I went through the fire exit and ran downstairs, and outside. If the cops were quick they could pick them both up, one after the other, when they left the movie theater like two strangers in the night. It was true that most of the evidence against them was circumstantial, but an experienced detective would easily break them down under interrogation; the only question was which of them would crack first. I had my own theory about that. Jauch had carried out the murder, so he had the most to lose—and she would rat him out. She wouldn’t be able to help it. That’s just what women do.

On the west side of Sendlinger Tor Platz, in front of the Nussbaum Gardens, was the Matthäuskirche, a soulless Protestant church built in 1953 with a high red-brick square tower that looked like somewhere to train firemen or, more likely, kill them. If he’d been looking, God must have thought German architects had lost all sense of reason. Nearby was a row of phone booths with more character than the church, and from one of these I called Dumbo. There were a couple of East German refugees begging in front of the church and I tossed a couple of coins their way when I came out of the phone booth. It wasn’t looking at refugees that upset me; it didn’t. It was them looking back that bothered me: one German staring at another and seeming to say, Why me and not you? The worst thing was how so many of the younger ones still managed to look like the blond, blue-eyed master race.
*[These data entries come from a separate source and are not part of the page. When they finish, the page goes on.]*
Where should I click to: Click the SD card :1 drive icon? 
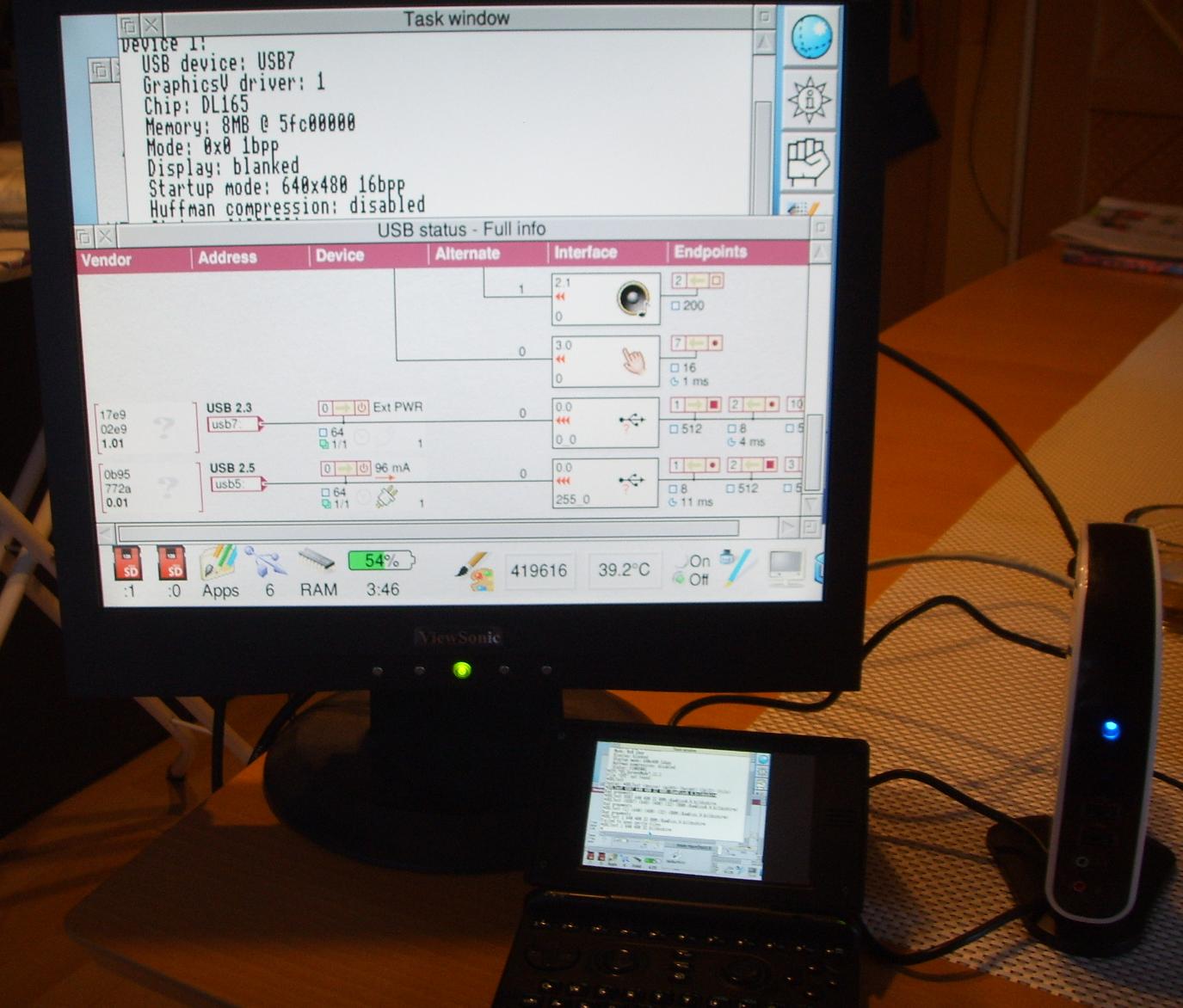130,565
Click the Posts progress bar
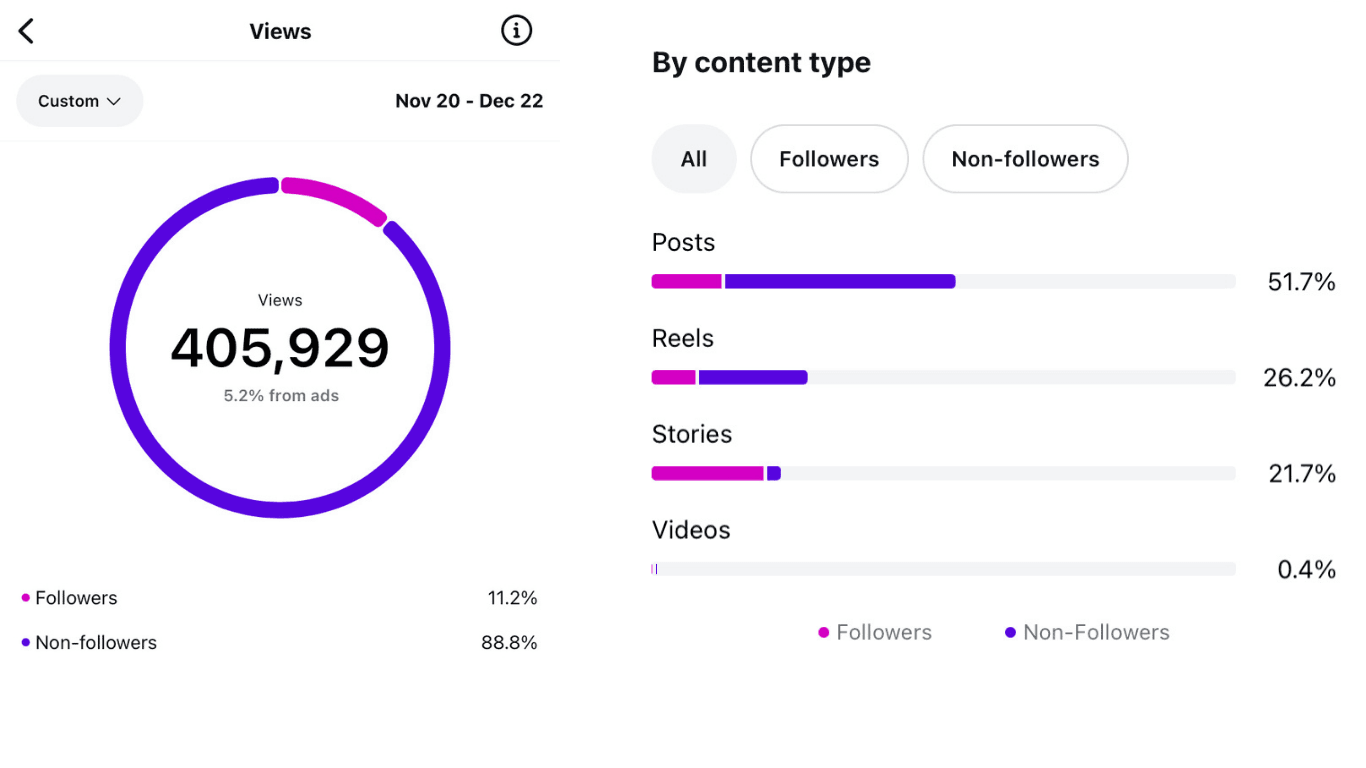1366x768 pixels. [x=943, y=282]
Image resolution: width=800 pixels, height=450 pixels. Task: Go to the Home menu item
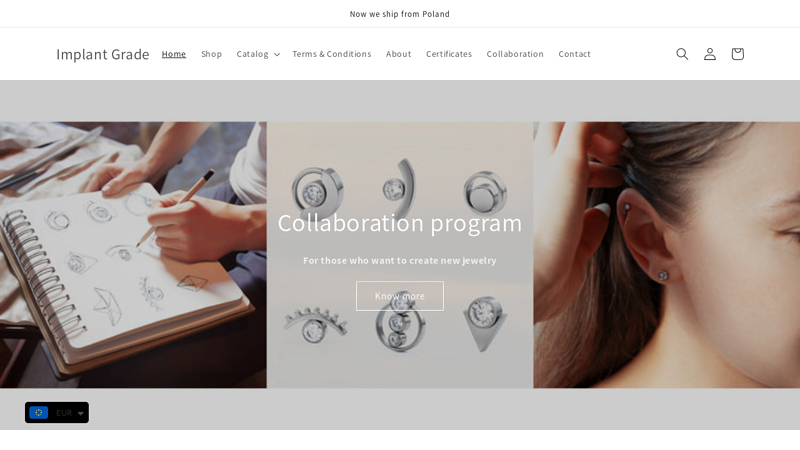click(173, 54)
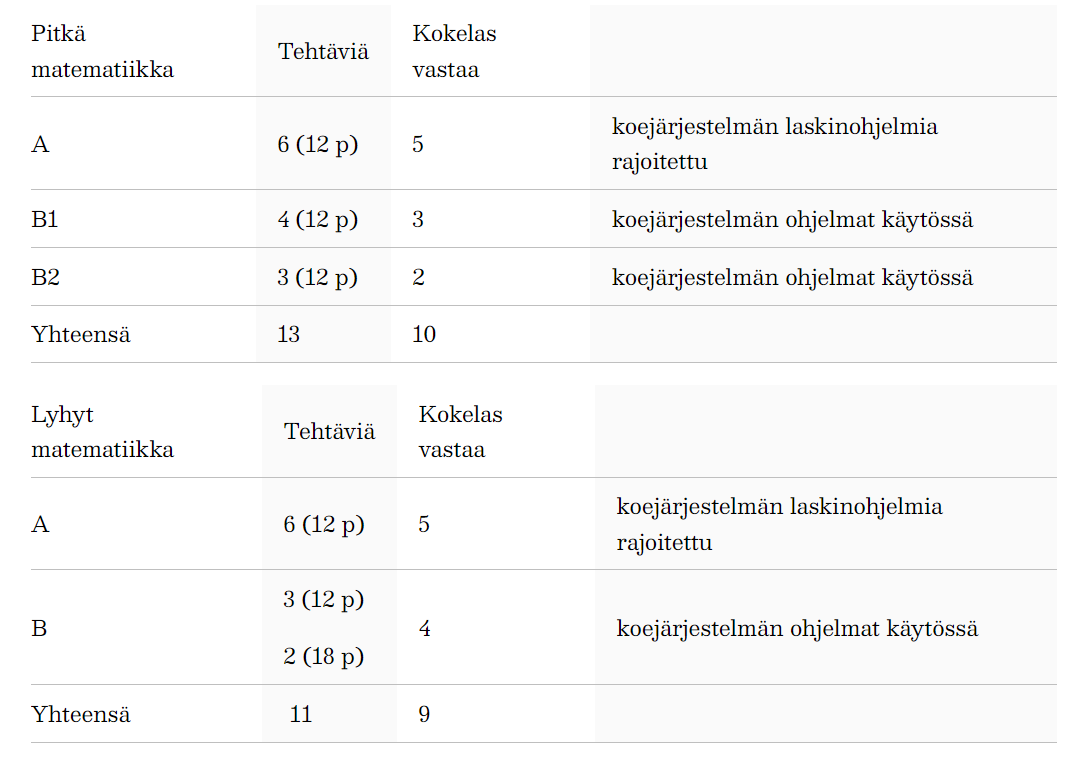The width and height of the screenshot is (1072, 760).
Task: Click 'laskinohjelmia rajoitettu' text in Pitkä A row
Action: [x=775, y=144]
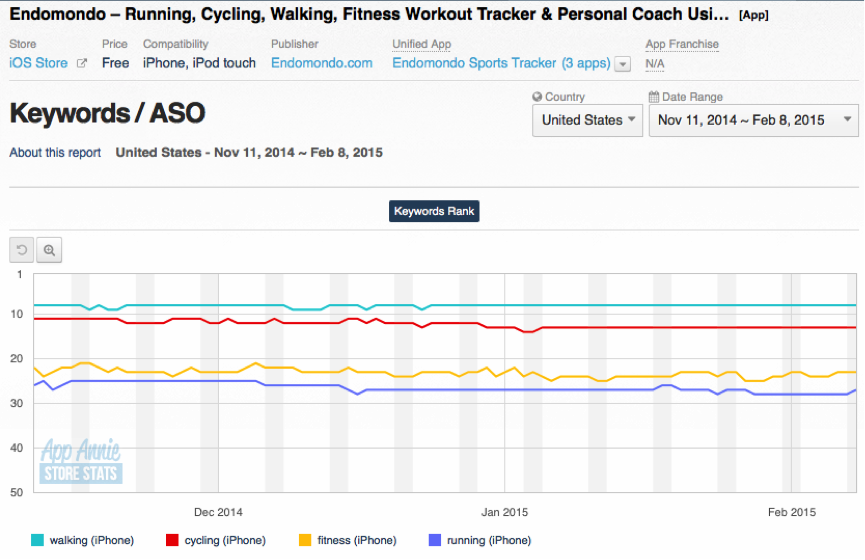This screenshot has height=560, width=865.
Task: Click the chart reset (undo) zoom icon
Action: click(x=21, y=250)
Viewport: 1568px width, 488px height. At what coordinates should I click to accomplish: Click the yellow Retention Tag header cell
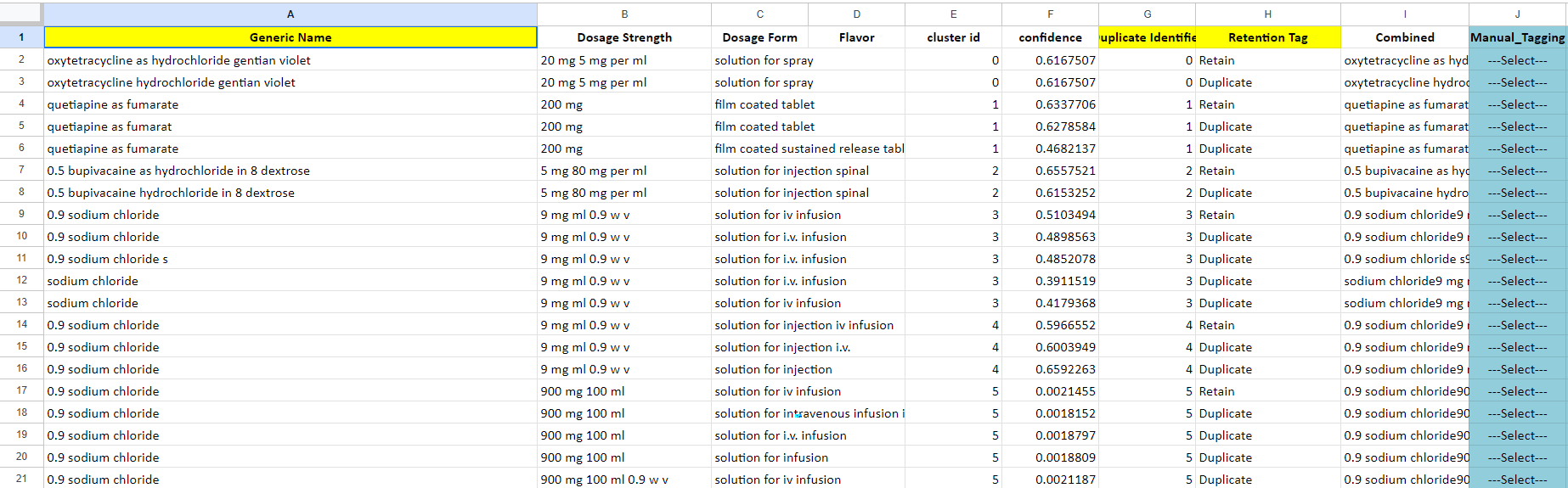[1267, 37]
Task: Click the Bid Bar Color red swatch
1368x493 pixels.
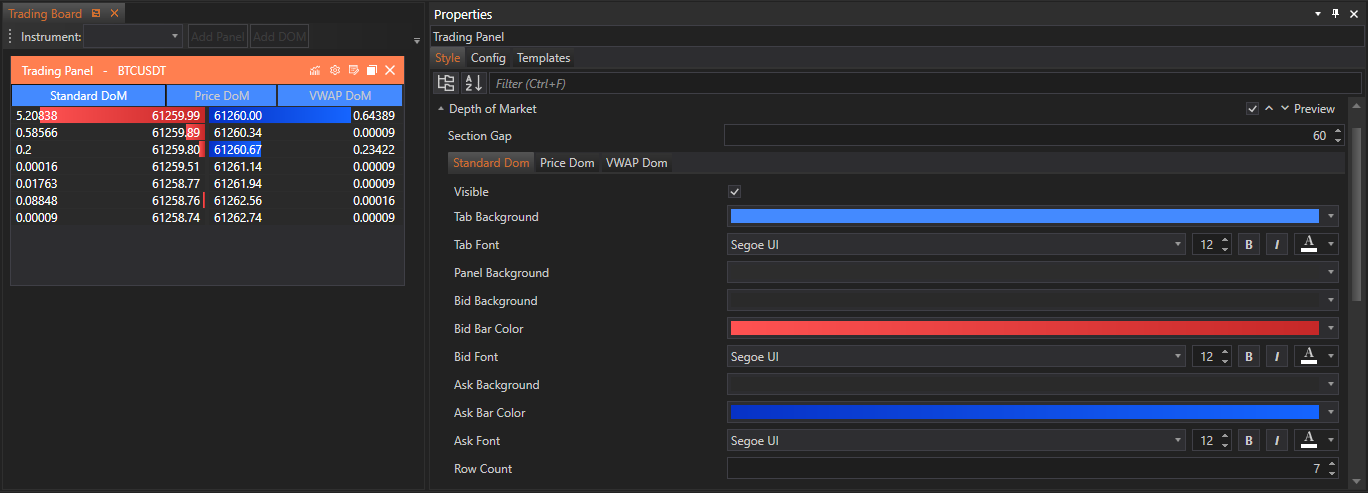Action: pos(1024,329)
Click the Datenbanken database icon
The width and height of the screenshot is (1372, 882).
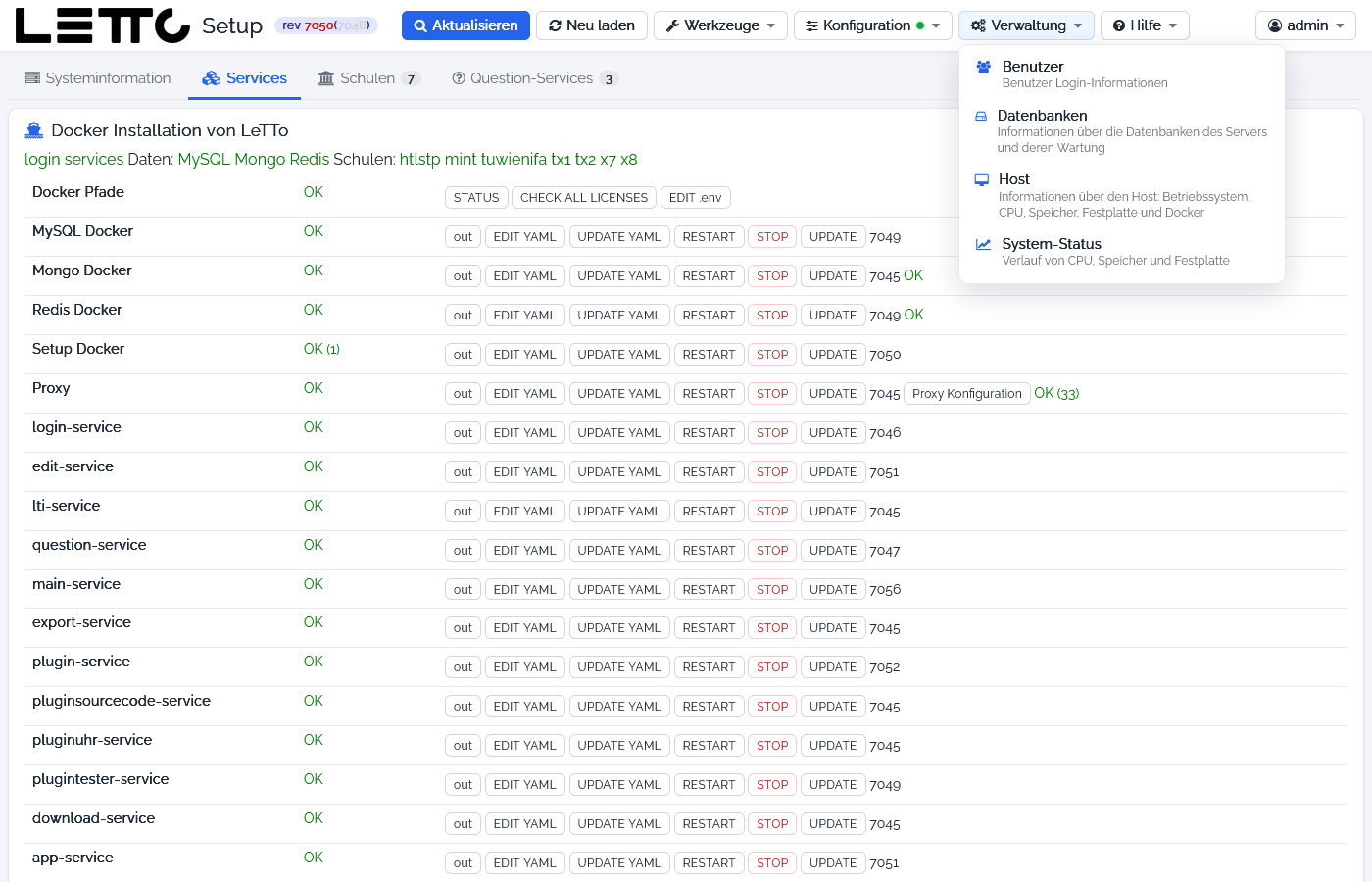981,116
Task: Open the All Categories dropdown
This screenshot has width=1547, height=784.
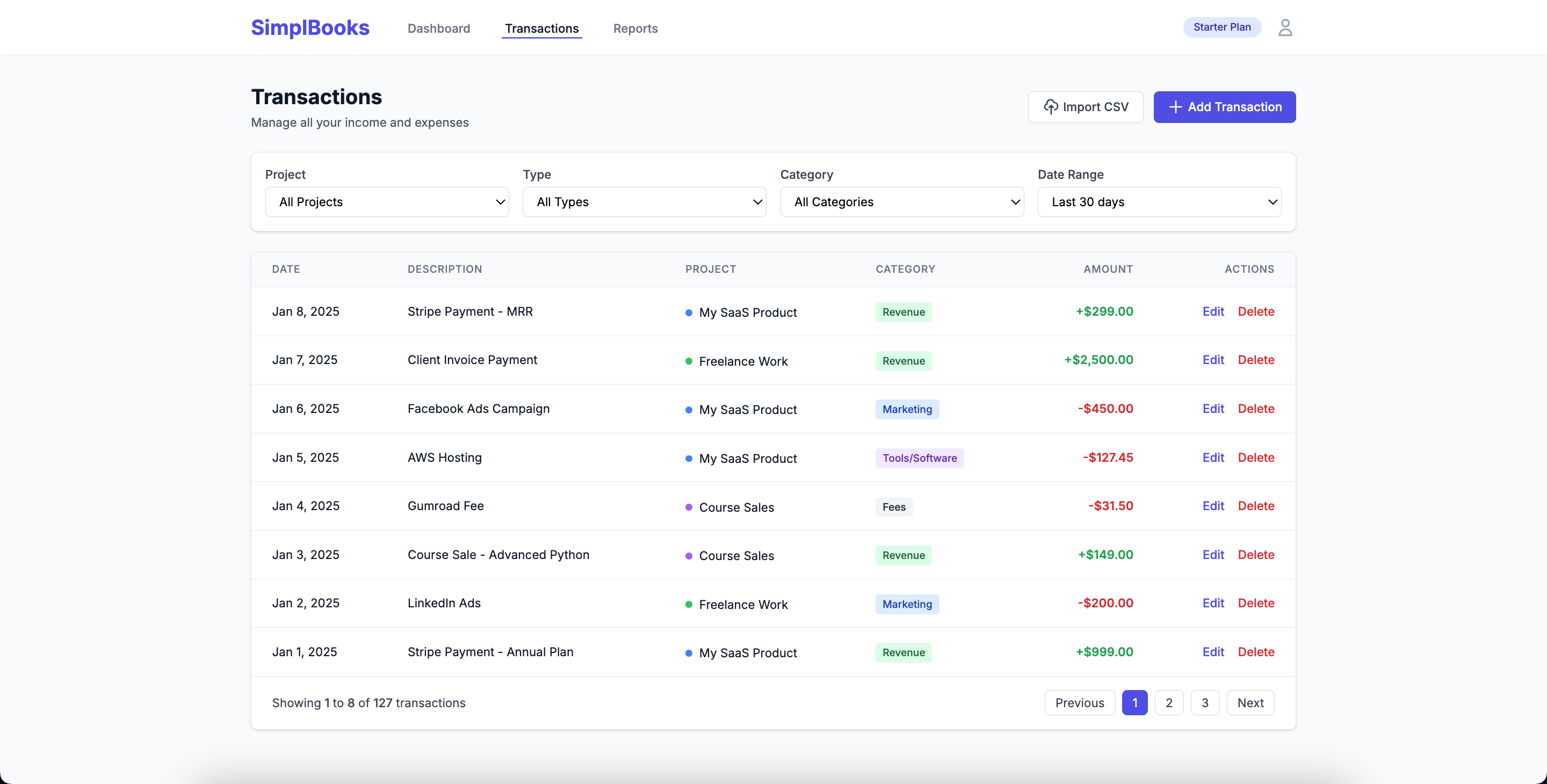Action: coord(901,202)
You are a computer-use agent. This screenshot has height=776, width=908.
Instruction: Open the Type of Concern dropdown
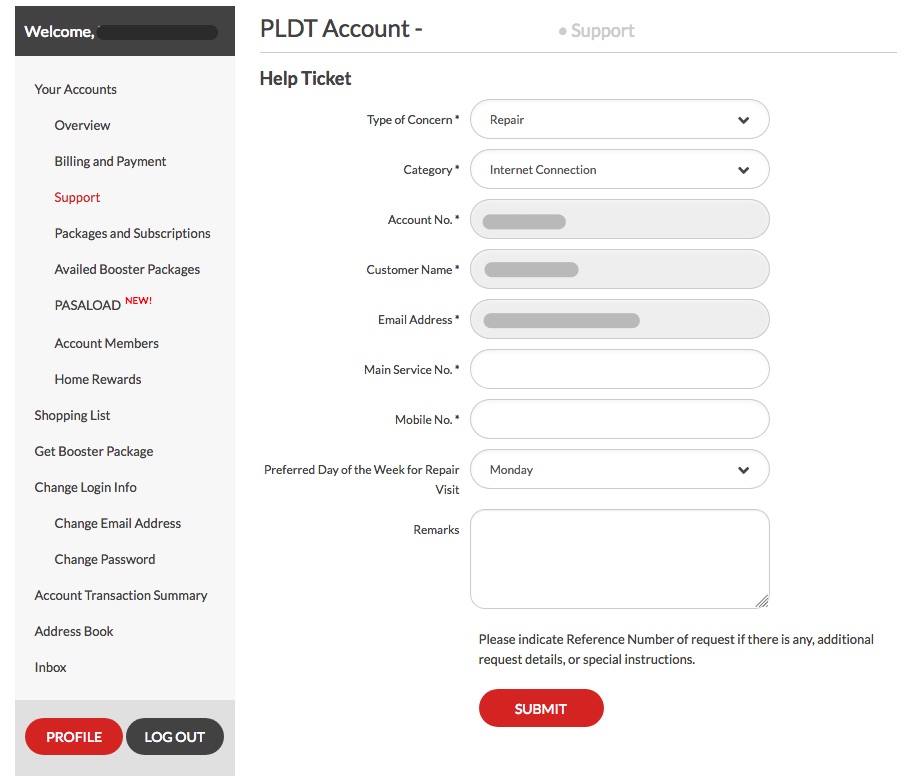pyautogui.click(x=619, y=119)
I hurried back to the cinema, where I bought another ticket, this time for the stalls. I breathed a sigh of relief. The lovers were seated together now where I’d left them, quite unaware of the disaster that was about to turn their world upside down.

Ava fixed her big green eyes on me and shook her head as if to say, How could you betray them, you rotten bastard? They couldn’t help it. That life insurance money was the only way they could make their love work.

Or some such crap. But then Ava was trouble. Anyone could see that. That was probably the reason I loved her. And it was just as well for us both that I’d promised myself to leave Ava alone.